**WHAT IS REQUIRED**
Go to the line below that contains "You are a computer-use". From there to the end of the records, reproduce each line exactly, except the pictures.

┏━━

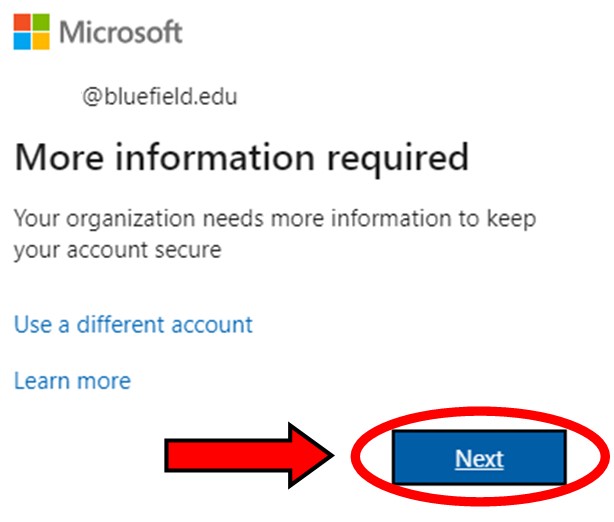The image size is (614, 522).
Task: Click the red arrow pointing to Next
Action: [249, 455]
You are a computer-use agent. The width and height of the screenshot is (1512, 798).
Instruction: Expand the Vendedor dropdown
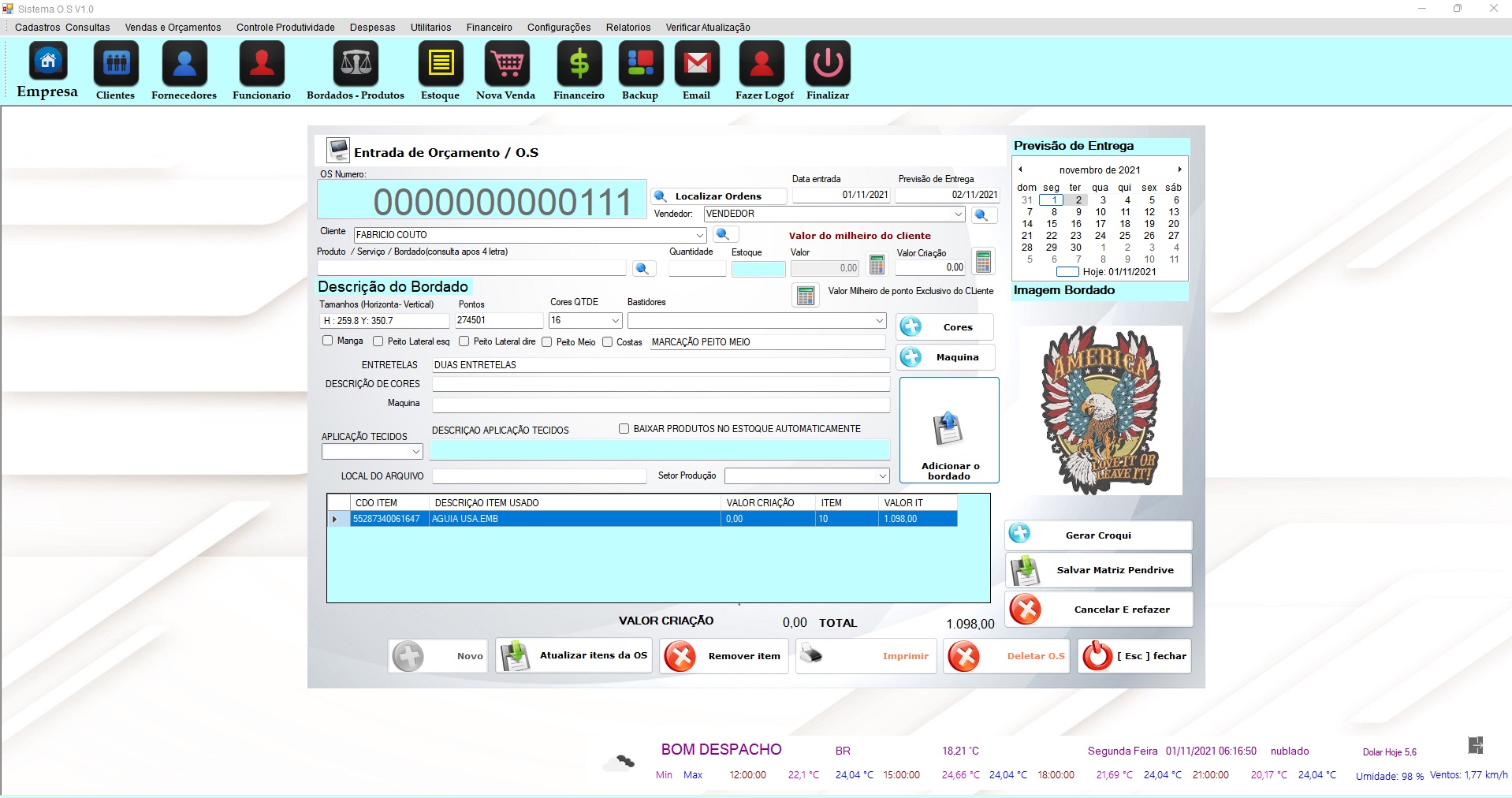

┗━━

**RESPONSE AREA**
You are a computer-use agent. The width and height of the screenshot is (1512, 798).
Instruction: Expand the Vendedor dropdown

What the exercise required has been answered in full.